**EXERCISE DESCRIPTION**
For this exercise, transcribe all of the entries exactly.

**PROVIDED RECORDS**

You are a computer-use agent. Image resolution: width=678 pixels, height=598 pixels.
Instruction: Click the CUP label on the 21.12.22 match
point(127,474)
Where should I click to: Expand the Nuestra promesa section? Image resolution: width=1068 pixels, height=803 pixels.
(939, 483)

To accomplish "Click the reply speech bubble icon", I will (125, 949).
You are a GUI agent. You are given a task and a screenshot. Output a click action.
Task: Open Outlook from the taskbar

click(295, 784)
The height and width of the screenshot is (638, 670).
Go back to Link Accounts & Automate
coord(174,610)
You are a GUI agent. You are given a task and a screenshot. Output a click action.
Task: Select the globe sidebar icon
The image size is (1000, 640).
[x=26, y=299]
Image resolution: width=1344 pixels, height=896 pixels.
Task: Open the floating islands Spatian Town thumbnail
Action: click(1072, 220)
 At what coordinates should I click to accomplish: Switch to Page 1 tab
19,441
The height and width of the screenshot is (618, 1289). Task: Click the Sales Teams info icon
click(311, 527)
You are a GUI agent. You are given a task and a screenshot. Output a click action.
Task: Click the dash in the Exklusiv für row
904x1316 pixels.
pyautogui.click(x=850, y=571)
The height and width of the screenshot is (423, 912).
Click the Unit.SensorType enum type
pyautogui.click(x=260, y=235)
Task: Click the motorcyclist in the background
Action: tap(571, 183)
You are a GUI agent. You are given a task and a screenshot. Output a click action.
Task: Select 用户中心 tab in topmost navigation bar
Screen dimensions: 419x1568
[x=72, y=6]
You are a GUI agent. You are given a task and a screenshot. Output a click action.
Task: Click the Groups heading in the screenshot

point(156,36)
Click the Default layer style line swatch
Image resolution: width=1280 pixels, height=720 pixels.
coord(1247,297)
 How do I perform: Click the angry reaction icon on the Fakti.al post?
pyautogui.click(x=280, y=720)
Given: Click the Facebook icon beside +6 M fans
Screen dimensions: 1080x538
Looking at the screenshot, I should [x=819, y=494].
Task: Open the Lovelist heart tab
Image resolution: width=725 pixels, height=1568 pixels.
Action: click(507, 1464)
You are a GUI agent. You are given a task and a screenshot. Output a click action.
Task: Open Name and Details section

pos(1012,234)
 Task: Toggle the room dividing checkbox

**WRITTEN SOLUTION**
You are a computer-use agent. Image resolution: width=678 pixels, height=598 pixels.
Instruction: Click the CUP label on the 21.12.22 match
point(127,474)
Where should I click to: Expand the Nuestra promesa section? Image resolution: width=1068 pixels, height=803 pixels.
(939, 483)

To accomplish "Click the reply speech bubble icon", I will (125, 949).
You are a GUI agent. You are given a task and a screenshot. Output a click action.
Task: Open Outlook from the taskbar

click(295, 784)
The height and width of the screenshot is (638, 670).
Go back to Link Accounts & Automate
coord(174,610)
You are a GUI agent. You are given a task and a screenshot. Output a click action.
Task: Select the globe sidebar icon
The image size is (1000, 640).
[x=26, y=299]
Image resolution: width=1344 pixels, height=896 pixels.
Task: Open the floating islands Spatian Town thumbnail
Action: click(1072, 220)
 At what coordinates should I click to accomplish: Switch to Page 1 tab
19,441
The height and width of the screenshot is (618, 1289). Task: Click the Sales Teams info icon
click(311, 527)
You are a GUI agent. You are given a task and a screenshot. Output a click action.
Task: Click the dash in the Exklusiv für row
904x1316 pixels.
pyautogui.click(x=850, y=571)
The height and width of the screenshot is (423, 912).
Click the Unit.SensorType enum type
pyautogui.click(x=260, y=235)
Task: Click the motorcyclist in the background
Action: tap(571, 183)
You are a GUI agent. You are given a task and a screenshot. Output a click action.
Task: Select 用户中心 tab in topmost navigation bar
Screen dimensions: 419x1568
[x=72, y=6]
You are a GUI agent. You are given a task and a screenshot. Output a click action.
Task: Click the Groups heading in the screenshot

point(156,36)
Click the Default layer style line swatch
Image resolution: width=1280 pixels, height=720 pixels.
coord(1247,297)
 How do I perform: Click the angry reaction icon on the Fakti.al post?
pyautogui.click(x=280, y=720)
Given: Click the Facebook icon beside +6 M fans
Screen dimensions: 1080x538
Looking at the screenshot, I should [x=819, y=494].
Task: Open the Lovelist heart tab
Image resolution: width=725 pixels, height=1568 pixels.
Action: click(507, 1464)
You are a GUI agent. You are given a task and a screenshot. Output a click action.
Task: Open Name and Details section

pos(1012,234)
 Task: Toggle the room dividing checkbox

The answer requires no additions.